チョン・チョンレ最高委員は22日の最高委員会議で、逮捕同意案に賛成した議員に向けて、「反党行為」に対して「相応の措置を取る」と述べた。他のイ・ジェミョン派の最高委員たちも「裏切り、いんちき政治」、「裏切り者、独裁加担者」などと露骨な非難を浴びせた。イ代表の逮捕同意案の可決で党全体が大きな衝撃に包まれたことを考慮したとしても、このように逮捕同意案に賛成票を投じた議員に「裏切り者」の烙印を押して攻撃するのは適切ではない。
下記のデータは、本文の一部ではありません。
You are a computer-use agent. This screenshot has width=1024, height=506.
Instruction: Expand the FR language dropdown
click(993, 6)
党を収拾すべき最高委員たちがむしろ党を分裂へと追いやっている格好だ。特に指導部が「相応措置」を公言したことは、民主的な政党の姿勢ではない。無記名秘密投票の結果をめぐって公党が反対意見を探り出すというのは、可能でないし、してもならない。一部のイ・ジェミョン派議員が賛成票を投じた人々に対して「やましいところがないなら明らかにせよ」という風に迫っているが、これもやめるべきだ。
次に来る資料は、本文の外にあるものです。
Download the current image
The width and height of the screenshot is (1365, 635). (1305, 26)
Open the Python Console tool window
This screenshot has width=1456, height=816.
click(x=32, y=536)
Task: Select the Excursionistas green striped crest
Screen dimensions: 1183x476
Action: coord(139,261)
イ・ジェミョン代表はこの日、文書で立場を表明した。その中でイ代表は「検事独裁政権の民主主義、国民生活、平和の破壊を止められるよう、民主党に力を寄せてほしい」と述べた。大きな波紋を呼んだ不逮捕特権放棄の約束を反故にしたことに対する謝罪や説明がないのは残念だ。それでもイ代表には、党内外で分裂を懸念する見方が強いだけに、リーダーシップを発揮して激高した強硬支持層をなだめ、党の和合を促す責任がある。そのためにはまず、刃を向け合っている議員たちの怒りを鎮め、激高した党員たちも落ち着かせなければならない。そうしてこそイ代表の言うとおり「党のすべての力量を一つに集めることができる」。取り繕うというのではない。党は大きな方向性が同じなら、多少考え方の異なる人々も共存しえなければならない。そうしてこそより多くの国民の支持が得られる。だからこそ、まず党において民主主義がきちんと実現されなければならない。そして今、「イ・ジェミョン派」、「非イ・ジェミョン派」は追求する価値観が異なると言えるのか。
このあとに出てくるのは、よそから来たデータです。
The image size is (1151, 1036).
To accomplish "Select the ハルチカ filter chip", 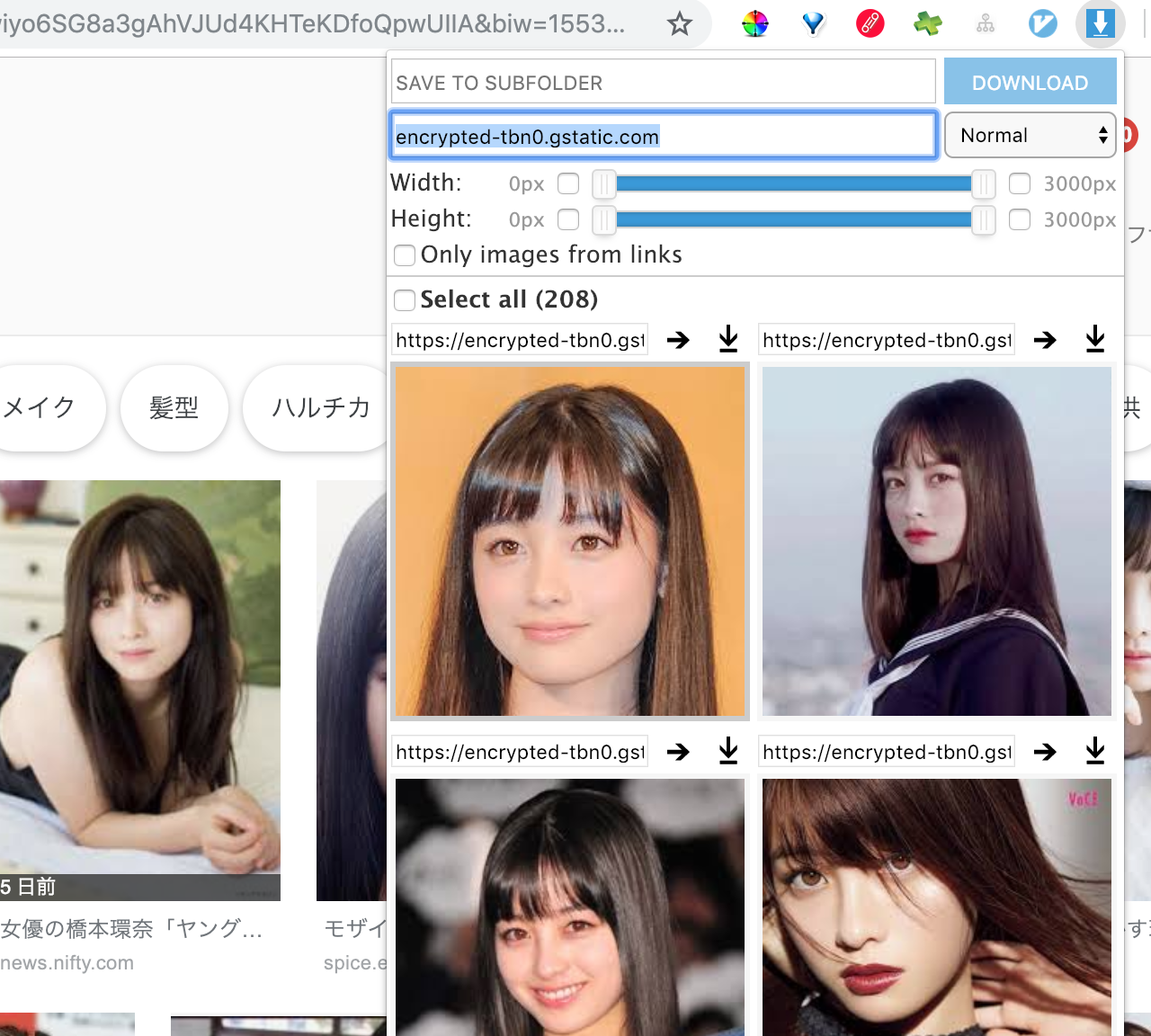I will [x=320, y=408].
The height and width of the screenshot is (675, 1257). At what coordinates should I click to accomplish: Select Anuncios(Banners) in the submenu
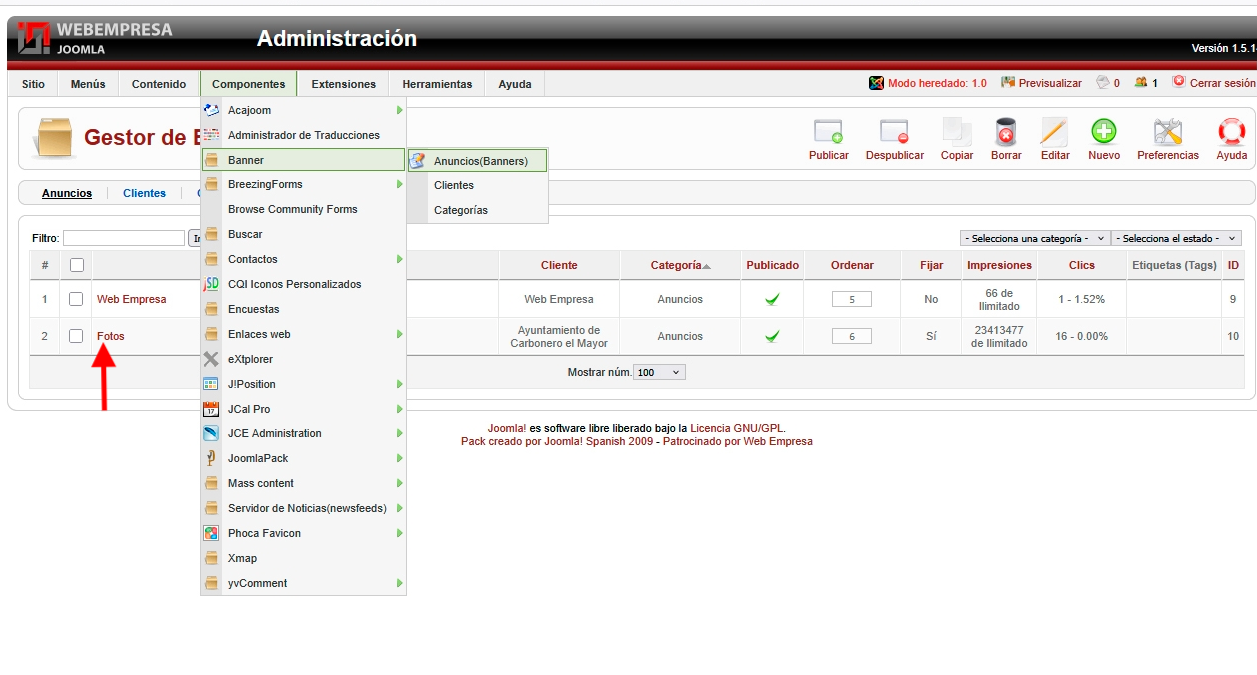pyautogui.click(x=480, y=160)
イ代表は「尹錫悦(ユン・ソクヨル)政権の暴政に抗して闘う政治集団は民主党」だと述べた。通常国会の期間であり、国政監査も控えており、国民生活の懸案は山積している。民主党は野党第一党として尹錫悦政権の暴走をけん制するという責務を負っている。党の内紛にすべての力を注いではならない。